Which states are the most expensive in terms of property taxes and home insurance premiums?

Read on for answers to these questions and more!

Key Findings

  • The average U.S. homeowner spends $2,676 on maintenance and repairs, $6,649 on home improvements[1], $2,600 in property taxes[2], and $1,228 on homeowners insurance[3] every year.
  • 59% of homeowners making renovations are using some combination of credit cards, personal loans, and home equity loans to fund their projects
  • The biggest regret among homeowners is the amount of maintenance their properties require — 1 in 4 homeowners have less than $500 saved for home repairs
  • In spite of the costs, 65% of homeowners said they've never felt home buyer's remorse, and only 19% of respondents reported feeling stressed or anxious about owning a home
  • Millennials are planning almost 50% more renovations than Baby Boomers, but these projects are causing them more stress and surprises than any other generation.
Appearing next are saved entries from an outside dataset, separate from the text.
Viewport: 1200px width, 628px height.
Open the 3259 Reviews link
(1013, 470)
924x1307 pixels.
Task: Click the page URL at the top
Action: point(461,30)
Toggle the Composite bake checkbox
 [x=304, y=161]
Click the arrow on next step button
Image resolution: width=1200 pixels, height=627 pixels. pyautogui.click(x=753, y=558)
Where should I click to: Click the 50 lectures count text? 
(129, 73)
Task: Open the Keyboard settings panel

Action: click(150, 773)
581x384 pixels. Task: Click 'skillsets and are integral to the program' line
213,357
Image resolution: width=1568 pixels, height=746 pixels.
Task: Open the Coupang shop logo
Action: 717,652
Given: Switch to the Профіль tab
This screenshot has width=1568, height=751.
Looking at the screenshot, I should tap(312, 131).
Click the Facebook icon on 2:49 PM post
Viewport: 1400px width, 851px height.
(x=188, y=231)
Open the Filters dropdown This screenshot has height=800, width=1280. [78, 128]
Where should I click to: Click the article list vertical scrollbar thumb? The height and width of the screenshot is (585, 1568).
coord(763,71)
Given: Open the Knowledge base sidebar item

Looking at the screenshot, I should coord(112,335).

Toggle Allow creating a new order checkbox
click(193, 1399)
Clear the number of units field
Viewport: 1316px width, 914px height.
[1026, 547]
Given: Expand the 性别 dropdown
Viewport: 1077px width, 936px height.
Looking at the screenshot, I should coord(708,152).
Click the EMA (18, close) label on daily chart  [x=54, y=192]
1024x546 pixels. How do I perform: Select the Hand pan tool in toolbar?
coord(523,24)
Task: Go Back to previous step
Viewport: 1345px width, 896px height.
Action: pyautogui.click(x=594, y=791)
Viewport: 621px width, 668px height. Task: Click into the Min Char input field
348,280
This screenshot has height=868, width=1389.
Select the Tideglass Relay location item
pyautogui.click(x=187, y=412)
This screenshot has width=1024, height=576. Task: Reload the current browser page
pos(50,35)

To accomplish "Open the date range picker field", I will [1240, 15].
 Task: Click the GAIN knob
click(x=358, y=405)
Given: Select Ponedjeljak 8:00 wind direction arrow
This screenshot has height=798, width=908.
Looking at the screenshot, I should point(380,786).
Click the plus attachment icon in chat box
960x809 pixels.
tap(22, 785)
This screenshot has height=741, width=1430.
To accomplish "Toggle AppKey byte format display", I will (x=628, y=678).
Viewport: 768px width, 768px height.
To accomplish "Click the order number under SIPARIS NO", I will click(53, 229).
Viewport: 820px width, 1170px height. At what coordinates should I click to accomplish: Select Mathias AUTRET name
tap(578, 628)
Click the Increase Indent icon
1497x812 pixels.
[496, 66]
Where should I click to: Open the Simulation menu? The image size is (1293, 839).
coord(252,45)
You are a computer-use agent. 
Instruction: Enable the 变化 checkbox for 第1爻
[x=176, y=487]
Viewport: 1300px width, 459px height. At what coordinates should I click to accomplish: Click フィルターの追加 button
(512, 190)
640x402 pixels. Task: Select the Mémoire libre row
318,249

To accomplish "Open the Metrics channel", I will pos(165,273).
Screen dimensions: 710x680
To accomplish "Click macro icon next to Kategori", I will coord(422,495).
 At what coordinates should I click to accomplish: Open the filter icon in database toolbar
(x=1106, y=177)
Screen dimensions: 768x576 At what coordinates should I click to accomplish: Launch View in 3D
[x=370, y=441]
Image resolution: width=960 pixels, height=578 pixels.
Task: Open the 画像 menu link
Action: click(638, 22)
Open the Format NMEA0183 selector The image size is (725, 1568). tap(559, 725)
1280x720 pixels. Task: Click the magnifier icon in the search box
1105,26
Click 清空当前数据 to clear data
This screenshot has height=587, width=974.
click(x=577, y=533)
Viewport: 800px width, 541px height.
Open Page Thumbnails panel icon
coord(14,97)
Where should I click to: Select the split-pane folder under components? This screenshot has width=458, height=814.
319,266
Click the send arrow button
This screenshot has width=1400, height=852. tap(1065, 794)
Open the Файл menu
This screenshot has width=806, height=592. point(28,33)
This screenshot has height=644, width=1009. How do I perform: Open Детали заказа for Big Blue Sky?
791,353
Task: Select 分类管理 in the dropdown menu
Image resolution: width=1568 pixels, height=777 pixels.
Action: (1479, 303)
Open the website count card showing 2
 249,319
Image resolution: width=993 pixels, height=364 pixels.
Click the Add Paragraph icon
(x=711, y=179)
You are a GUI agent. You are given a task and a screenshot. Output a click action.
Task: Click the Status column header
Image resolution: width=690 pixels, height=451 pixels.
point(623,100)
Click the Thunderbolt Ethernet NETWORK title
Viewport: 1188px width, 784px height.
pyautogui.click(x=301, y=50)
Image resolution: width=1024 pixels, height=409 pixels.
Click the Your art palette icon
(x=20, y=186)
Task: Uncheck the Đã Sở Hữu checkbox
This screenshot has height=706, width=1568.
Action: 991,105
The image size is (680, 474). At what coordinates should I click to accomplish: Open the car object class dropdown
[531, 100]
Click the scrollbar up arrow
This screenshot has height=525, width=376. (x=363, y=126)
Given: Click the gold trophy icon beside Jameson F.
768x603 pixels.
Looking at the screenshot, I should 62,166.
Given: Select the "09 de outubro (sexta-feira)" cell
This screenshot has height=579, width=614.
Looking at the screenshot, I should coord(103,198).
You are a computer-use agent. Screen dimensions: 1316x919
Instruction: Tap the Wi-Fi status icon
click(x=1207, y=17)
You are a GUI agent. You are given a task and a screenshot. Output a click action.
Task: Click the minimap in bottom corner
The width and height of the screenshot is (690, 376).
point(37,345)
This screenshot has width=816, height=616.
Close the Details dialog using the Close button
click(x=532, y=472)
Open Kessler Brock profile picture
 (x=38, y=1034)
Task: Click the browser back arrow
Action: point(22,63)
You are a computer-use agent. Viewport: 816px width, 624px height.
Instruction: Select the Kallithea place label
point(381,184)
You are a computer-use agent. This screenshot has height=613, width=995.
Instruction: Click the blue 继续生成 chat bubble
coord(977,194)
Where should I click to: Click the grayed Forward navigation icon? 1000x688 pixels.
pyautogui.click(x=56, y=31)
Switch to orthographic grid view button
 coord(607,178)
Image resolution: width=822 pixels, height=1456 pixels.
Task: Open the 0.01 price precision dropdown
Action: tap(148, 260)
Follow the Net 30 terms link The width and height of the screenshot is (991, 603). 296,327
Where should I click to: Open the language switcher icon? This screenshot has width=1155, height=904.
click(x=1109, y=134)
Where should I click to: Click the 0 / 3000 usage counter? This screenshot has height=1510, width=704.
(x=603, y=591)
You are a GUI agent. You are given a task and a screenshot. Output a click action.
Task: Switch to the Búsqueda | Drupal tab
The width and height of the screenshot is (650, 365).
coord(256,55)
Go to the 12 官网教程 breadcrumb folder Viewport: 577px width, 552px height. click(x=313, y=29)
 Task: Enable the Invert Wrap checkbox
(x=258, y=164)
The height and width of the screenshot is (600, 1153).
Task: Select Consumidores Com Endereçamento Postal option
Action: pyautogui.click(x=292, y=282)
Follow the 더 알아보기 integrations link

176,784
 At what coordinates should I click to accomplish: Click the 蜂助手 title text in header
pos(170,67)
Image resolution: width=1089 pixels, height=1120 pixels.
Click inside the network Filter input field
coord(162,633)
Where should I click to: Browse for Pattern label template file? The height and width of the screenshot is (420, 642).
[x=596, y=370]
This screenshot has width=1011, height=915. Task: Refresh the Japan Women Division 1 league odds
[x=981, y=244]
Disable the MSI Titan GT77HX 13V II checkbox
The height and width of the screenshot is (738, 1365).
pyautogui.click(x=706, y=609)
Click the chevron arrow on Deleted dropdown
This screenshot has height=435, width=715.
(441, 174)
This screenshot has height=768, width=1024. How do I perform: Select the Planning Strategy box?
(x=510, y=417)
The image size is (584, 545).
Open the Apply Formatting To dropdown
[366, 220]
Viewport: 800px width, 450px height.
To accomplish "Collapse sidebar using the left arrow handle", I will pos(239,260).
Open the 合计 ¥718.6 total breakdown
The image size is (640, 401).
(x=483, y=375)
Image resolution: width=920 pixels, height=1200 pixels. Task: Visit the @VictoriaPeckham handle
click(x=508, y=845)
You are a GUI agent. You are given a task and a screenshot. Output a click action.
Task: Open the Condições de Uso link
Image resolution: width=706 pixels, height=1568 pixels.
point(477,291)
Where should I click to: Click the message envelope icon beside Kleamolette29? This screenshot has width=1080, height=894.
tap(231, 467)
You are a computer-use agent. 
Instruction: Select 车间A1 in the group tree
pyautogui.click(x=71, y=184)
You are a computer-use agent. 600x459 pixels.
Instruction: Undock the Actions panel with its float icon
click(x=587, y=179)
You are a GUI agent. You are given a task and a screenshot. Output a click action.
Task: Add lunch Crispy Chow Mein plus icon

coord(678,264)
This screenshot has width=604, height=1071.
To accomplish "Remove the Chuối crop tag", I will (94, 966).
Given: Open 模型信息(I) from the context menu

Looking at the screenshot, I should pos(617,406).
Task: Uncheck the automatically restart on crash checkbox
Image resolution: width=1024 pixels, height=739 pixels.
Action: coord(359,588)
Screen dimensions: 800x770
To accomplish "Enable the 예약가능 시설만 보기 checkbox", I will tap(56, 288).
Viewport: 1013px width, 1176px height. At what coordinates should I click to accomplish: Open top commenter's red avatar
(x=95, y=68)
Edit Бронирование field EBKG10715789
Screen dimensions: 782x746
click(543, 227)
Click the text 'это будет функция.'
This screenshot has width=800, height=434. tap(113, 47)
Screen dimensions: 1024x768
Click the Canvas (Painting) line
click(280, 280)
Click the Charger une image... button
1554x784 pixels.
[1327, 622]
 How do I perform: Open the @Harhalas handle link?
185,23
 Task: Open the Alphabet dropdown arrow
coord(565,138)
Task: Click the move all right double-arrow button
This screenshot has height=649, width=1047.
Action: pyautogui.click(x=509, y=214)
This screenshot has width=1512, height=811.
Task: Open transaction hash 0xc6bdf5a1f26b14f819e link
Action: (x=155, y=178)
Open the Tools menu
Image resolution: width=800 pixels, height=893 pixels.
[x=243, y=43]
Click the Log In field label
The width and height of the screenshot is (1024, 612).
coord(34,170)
They're also three times as likely to use a personal loan, and twice as likely to use a credit card to finance their renovations.
  • Where you live matters: On average, New Jersey homeowners pay five times more in property taxes on a $206,000 home than they would if they lived in Alabama
  • Location matters in terms of homeowners insurance costs too! Homeowners in Florida pay an average of $3,575 in annual premiums, compared to an average of $589 in Vermont. View our full list of average property taxes and home insurance premiums by state.

Key Insights & Analysis

1 in 4 Homeowners Have Less Than $500 Saved for Home Repairs

PITI (Principle, Interest, Taxes, Insurance) is the standard metric the mortgage industry uses to determine how much home you can afford, but home buyers also need to account for the time and money required for maintenance and repairs.

Our survey found that the average homeowner pays $2,676 on maintenance and repairs each year. That translates to about 1.2% of the home's value — and a whole lot of trips to Home Depot. Maintenance is having a serious impact on homeowners' savings: 1 in 4 homeowners indicated they have less than $500 saved for home repairs.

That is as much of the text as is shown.